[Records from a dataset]
☆ ☆ ☆

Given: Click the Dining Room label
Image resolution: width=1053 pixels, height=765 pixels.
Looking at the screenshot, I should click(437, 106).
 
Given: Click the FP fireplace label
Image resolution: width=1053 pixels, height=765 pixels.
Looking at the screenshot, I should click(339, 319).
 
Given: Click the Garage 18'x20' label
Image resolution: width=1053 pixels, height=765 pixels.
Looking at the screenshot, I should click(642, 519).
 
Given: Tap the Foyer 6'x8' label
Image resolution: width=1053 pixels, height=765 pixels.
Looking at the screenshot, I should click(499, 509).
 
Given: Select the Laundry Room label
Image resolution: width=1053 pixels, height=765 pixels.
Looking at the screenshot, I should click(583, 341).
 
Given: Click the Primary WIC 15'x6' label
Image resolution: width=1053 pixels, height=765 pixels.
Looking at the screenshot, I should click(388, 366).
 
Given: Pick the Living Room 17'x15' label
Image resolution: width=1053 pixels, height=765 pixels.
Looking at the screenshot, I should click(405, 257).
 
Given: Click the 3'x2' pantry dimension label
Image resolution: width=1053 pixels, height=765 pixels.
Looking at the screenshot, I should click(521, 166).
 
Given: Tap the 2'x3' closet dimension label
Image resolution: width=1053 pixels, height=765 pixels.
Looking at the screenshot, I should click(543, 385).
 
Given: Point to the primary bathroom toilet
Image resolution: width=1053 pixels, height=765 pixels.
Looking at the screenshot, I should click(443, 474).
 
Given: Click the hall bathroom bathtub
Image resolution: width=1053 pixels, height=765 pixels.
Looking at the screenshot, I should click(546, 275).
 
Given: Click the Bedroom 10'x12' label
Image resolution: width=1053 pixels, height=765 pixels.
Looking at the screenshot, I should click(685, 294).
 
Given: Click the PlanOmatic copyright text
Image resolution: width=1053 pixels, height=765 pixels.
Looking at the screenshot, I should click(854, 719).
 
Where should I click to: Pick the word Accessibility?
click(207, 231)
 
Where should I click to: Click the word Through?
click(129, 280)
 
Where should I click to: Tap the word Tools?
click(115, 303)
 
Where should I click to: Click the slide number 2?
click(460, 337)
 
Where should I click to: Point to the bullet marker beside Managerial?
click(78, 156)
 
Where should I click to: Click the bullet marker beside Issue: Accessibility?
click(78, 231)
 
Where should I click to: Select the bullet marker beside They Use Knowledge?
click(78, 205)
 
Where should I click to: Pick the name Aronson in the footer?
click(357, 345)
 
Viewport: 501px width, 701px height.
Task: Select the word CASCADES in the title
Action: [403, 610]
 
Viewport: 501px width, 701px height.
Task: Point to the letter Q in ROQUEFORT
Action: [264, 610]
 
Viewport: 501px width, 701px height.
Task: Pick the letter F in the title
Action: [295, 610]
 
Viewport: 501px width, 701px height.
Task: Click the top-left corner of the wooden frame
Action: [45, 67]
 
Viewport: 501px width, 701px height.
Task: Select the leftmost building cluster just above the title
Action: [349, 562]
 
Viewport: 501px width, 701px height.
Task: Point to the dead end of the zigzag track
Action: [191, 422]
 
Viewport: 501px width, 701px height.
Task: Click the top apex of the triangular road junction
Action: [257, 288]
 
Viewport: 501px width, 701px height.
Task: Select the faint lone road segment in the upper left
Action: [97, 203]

☆ ☆ ☆

Written problem — Rewrite the records from the line with "Where should I click to: Click the bullet" through the end of the records, requests included, and scale every coordinate in the answers by 1.4, rounding each to a whole number with halves rounded up.

Response —
Where should I click to: Click the bullet marker beside Issue: Accessibility?
click(109, 323)
 
Where should I click to: Select the bullet marker beside They Use Knowledge?
click(109, 287)
 
Where should I click to: Pick the name Aronson in the footer?
click(500, 483)
 
Viewport: 501px width, 701px height.
Task: Select the word CASCADES in the title
Action: [564, 854]
 
Viewport: 501px width, 701px height.
Task: Point to the letter Q in ROQUEFORT
Action: [370, 854]
 
Viewport: 501px width, 701px height.
Task: Pick the letter F in the title
Action: [413, 854]
 
Viewport: 501px width, 701px height.
Task: Click the top-left corner of the wooden frame
Action: [63, 94]
 
Viewport: 501px width, 701px height.
Task: Select the leftmost building cluster just above the title
Action: [489, 787]
 
Viewport: 501px width, 701px height.
Task: Point to the dead end of the zigzag track
Action: [267, 591]
 
Viewport: 501px width, 701px height.
Task: Click the top apex of the triangular road junction
Action: [360, 403]
 
Viewport: 501px width, 701px height.
Task: Select the faint lone road segment in the upper left
Action: [136, 284]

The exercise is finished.